## [Your instructions]
Update the records below so that "Image resolution" becomes "Display resolution" wherever it occurs, with every other character kept the same.

## [Saved entries]

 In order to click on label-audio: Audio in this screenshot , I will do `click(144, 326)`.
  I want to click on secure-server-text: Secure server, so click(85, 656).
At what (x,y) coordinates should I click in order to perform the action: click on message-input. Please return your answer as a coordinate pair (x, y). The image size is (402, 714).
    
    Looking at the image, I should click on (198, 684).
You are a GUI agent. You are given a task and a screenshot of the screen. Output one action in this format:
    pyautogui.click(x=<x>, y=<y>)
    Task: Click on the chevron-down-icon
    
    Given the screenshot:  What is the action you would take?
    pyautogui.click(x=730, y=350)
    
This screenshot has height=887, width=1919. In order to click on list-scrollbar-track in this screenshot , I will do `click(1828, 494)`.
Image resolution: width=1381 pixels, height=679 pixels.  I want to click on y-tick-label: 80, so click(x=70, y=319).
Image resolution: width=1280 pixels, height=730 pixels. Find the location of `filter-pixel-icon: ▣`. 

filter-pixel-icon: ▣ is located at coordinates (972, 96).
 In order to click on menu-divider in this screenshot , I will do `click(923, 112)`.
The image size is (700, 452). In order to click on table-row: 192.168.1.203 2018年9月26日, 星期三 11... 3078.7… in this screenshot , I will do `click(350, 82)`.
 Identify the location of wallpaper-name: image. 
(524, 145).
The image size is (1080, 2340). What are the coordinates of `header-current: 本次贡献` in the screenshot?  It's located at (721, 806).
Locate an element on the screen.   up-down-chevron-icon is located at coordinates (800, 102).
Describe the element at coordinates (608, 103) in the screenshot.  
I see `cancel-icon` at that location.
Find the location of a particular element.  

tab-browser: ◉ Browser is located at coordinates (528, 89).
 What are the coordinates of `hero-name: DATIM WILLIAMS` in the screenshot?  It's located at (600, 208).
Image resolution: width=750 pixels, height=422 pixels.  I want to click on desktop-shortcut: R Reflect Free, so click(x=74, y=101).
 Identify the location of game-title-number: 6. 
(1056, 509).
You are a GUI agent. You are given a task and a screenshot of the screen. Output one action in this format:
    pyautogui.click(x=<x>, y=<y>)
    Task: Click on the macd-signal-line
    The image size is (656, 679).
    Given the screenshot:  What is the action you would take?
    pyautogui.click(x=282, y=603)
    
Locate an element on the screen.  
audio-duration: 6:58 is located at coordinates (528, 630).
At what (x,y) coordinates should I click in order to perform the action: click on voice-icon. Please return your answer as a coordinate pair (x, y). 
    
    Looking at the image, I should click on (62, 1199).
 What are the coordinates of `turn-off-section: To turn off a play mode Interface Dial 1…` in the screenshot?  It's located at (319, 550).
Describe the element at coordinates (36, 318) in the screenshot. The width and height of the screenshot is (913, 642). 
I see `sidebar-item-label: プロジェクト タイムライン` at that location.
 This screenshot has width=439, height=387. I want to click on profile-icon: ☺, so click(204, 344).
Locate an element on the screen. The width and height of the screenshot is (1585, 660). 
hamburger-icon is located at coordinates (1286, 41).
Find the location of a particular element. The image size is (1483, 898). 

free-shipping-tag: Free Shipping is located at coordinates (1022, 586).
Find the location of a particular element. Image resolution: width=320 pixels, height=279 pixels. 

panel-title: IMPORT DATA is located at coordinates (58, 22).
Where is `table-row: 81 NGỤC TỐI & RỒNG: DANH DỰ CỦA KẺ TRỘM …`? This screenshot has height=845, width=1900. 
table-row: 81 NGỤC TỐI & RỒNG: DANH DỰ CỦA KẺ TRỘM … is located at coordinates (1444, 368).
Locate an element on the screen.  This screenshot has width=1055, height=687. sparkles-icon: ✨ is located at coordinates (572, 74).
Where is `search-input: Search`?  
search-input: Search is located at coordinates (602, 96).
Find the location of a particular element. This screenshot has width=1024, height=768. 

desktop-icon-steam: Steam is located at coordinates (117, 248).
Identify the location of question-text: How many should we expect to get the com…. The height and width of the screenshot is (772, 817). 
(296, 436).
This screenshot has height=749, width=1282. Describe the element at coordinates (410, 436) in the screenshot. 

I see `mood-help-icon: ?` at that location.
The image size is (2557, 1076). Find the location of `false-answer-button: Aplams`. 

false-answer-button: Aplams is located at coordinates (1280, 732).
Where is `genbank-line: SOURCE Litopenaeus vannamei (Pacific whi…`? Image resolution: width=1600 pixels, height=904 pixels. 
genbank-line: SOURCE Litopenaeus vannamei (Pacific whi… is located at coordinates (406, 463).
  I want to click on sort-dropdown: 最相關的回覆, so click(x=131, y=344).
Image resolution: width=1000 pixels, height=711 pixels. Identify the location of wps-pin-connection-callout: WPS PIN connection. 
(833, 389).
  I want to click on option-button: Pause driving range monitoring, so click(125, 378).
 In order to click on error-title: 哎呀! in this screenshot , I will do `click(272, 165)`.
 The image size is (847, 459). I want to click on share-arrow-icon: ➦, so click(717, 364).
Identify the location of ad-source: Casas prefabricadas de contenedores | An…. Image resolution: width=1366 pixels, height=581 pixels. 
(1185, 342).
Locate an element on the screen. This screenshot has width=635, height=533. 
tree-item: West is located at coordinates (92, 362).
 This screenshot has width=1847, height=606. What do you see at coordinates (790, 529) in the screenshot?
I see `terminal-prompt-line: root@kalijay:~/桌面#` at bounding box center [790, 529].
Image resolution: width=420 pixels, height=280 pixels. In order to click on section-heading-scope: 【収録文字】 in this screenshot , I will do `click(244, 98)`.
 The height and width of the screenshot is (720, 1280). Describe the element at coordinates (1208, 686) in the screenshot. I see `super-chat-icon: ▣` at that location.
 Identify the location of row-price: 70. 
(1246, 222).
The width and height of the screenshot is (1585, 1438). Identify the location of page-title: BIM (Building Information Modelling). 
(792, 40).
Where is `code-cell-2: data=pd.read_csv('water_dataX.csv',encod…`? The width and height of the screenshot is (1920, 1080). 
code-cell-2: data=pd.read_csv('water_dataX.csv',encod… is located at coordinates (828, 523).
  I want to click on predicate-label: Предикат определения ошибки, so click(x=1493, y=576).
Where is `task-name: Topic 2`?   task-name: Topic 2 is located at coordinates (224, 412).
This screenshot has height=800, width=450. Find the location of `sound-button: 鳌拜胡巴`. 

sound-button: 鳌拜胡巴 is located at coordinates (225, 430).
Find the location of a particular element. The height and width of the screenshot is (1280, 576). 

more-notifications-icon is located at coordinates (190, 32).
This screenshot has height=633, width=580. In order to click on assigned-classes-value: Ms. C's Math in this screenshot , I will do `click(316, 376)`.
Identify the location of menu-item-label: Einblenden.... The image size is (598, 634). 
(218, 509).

## [Answer]
 In order to click on label-audio: Audio in this screenshot , I will do `click(144, 326)`.
  I want to click on secure-server-text: Secure server, so click(85, 656).
At what (x,y) coordinates should I click in order to perform the action: click on message-input. Please return your answer as a coordinate pair (x, y). The image size is (402, 714).
    
    Looking at the image, I should click on (198, 684).
You are a GUI agent. You are given a task and a screenshot of the screen. Output one action in this format:
    pyautogui.click(x=<x>, y=<y>)
    Task: Click on the chevron-down-icon
    
    Given the screenshot:  What is the action you would take?
    pyautogui.click(x=730, y=350)
    
This screenshot has height=887, width=1919. In order to click on list-scrollbar-track in this screenshot , I will do `click(1828, 494)`.
Display resolution: width=1381 pixels, height=679 pixels.  I want to click on y-tick-label: 80, so click(x=70, y=319).
Display resolution: width=1280 pixels, height=730 pixels. Find the location of `filter-pixel-icon: ▣`. 

filter-pixel-icon: ▣ is located at coordinates (972, 96).
 In order to click on menu-divider in this screenshot , I will do `click(923, 112)`.
The image size is (700, 452). In order to click on table-row: 192.168.1.203 2018年9月26日, 星期三 11... 3078.7… in this screenshot , I will do `click(350, 82)`.
 Identify the location of wallpaper-name: image. 
(524, 145).
The image size is (1080, 2340). What are the coordinates of `header-current: 本次贡献` in the screenshot?  It's located at (721, 806).
Locate an element on the screen.   up-down-chevron-icon is located at coordinates (800, 102).
Describe the element at coordinates (608, 103) in the screenshot.  
I see `cancel-icon` at that location.
Find the location of a particular element.  

tab-browser: ◉ Browser is located at coordinates (528, 89).
 What are the coordinates of `hero-name: DATIM WILLIAMS` in the screenshot?  It's located at (600, 208).
Display resolution: width=750 pixels, height=422 pixels.  I want to click on desktop-shortcut: R Reflect Free, so click(x=74, y=101).
 Identify the location of game-title-number: 6. 
(1056, 509).
You are a GUI agent. You are given a task and a screenshot of the screen. Output one action in this format:
    pyautogui.click(x=<x>, y=<y>)
    Task: Click on the macd-signal-line
    The image size is (656, 679).
    Given the screenshot:  What is the action you would take?
    pyautogui.click(x=282, y=603)
    
Locate an element on the screen.  
audio-duration: 6:58 is located at coordinates (528, 630).
At what (x,y) coordinates should I click in order to perform the action: click on voice-icon. Please return your answer as a coordinate pair (x, y). 
    
    Looking at the image, I should click on (62, 1199).
 What are the coordinates of `turn-off-section: To turn off a play mode Interface Dial 1…` in the screenshot?  It's located at (319, 550).
Describe the element at coordinates (36, 318) in the screenshot. The width and height of the screenshot is (913, 642). 
I see `sidebar-item-label: プロジェクト タイムライン` at that location.
 This screenshot has width=439, height=387. I want to click on profile-icon: ☺, so click(204, 344).
Locate an element on the screen. The width and height of the screenshot is (1585, 660). 
hamburger-icon is located at coordinates (1286, 41).
Find the location of a particular element. The image size is (1483, 898). 

free-shipping-tag: Free Shipping is located at coordinates (1022, 586).
Find the location of a particular element. Display resolution: width=320 pixels, height=279 pixels. 

panel-title: IMPORT DATA is located at coordinates (58, 22).
Where is `table-row: 81 NGỤC TỐI & RỒNG: DANH DỰ CỦA KẺ TRỘM …`? This screenshot has height=845, width=1900. 
table-row: 81 NGỤC TỐI & RỒNG: DANH DỰ CỦA KẺ TRỘM … is located at coordinates (1444, 368).
Locate an element on the screen.  This screenshot has width=1055, height=687. sparkles-icon: ✨ is located at coordinates (572, 74).
Where is `search-input: Search`?  
search-input: Search is located at coordinates (602, 96).
Find the location of a particular element. This screenshot has width=1024, height=768. 

desktop-icon-steam: Steam is located at coordinates (117, 248).
Identify the location of question-text: How many should we expect to get the com…. The height and width of the screenshot is (772, 817). 
(296, 436).
This screenshot has height=749, width=1282. Describe the element at coordinates (410, 436) in the screenshot. 

I see `mood-help-icon: ?` at that location.
The image size is (2557, 1076). Find the location of `false-answer-button: Aplams`. 

false-answer-button: Aplams is located at coordinates (1280, 732).
Where is `genbank-line: SOURCE Litopenaeus vannamei (Pacific whi…`? Display resolution: width=1600 pixels, height=904 pixels. 
genbank-line: SOURCE Litopenaeus vannamei (Pacific whi… is located at coordinates (406, 463).
  I want to click on sort-dropdown: 最相關的回覆, so click(x=131, y=344).
Display resolution: width=1000 pixels, height=711 pixels. Identify the location of wps-pin-connection-callout: WPS PIN connection. 
(833, 389).
  I want to click on option-button: Pause driving range monitoring, so click(125, 378).
 In order to click on error-title: 哎呀! in this screenshot , I will do `click(272, 165)`.
 The image size is (847, 459). I want to click on share-arrow-icon: ➦, so click(717, 364).
Identify the location of ad-source: Casas prefabricadas de contenedores | An…. Display resolution: width=1366 pixels, height=581 pixels. 
(1185, 342).
Locate an element on the screen. This screenshot has width=635, height=533. 
tree-item: West is located at coordinates (92, 362).
 This screenshot has width=1847, height=606. What do you see at coordinates (790, 529) in the screenshot?
I see `terminal-prompt-line: root@kalijay:~/桌面#` at bounding box center [790, 529].
Display resolution: width=420 pixels, height=280 pixels. In order to click on section-heading-scope: 【収録文字】 in this screenshot , I will do `click(244, 98)`.
 The height and width of the screenshot is (720, 1280). Describe the element at coordinates (1208, 686) in the screenshot. I see `super-chat-icon: ▣` at that location.
 Identify the location of row-price: 70. 
(1246, 222).
The width and height of the screenshot is (1585, 1438). Identify the location of page-title: BIM (Building Information Modelling). 
(792, 40).
Where is `code-cell-2: data=pd.read_csv('water_dataX.csv',encod…`? The width and height of the screenshot is (1920, 1080). 
code-cell-2: data=pd.read_csv('water_dataX.csv',encod… is located at coordinates (828, 523).
  I want to click on predicate-label: Предикат определения ошибки, so click(x=1493, y=576).
Where is `task-name: Topic 2`?   task-name: Topic 2 is located at coordinates (224, 412).
This screenshot has height=800, width=450. Find the location of `sound-button: 鳌拜胡巴`. 

sound-button: 鳌拜胡巴 is located at coordinates (225, 430).
Find the location of a particular element. The height and width of the screenshot is (1280, 576). 

more-notifications-icon is located at coordinates (190, 32).
This screenshot has height=633, width=580. In order to click on assigned-classes-value: Ms. C's Math in this screenshot , I will do `click(316, 376)`.
Identify the location of menu-item-label: Einblenden.... The image size is (598, 634). 
(218, 509).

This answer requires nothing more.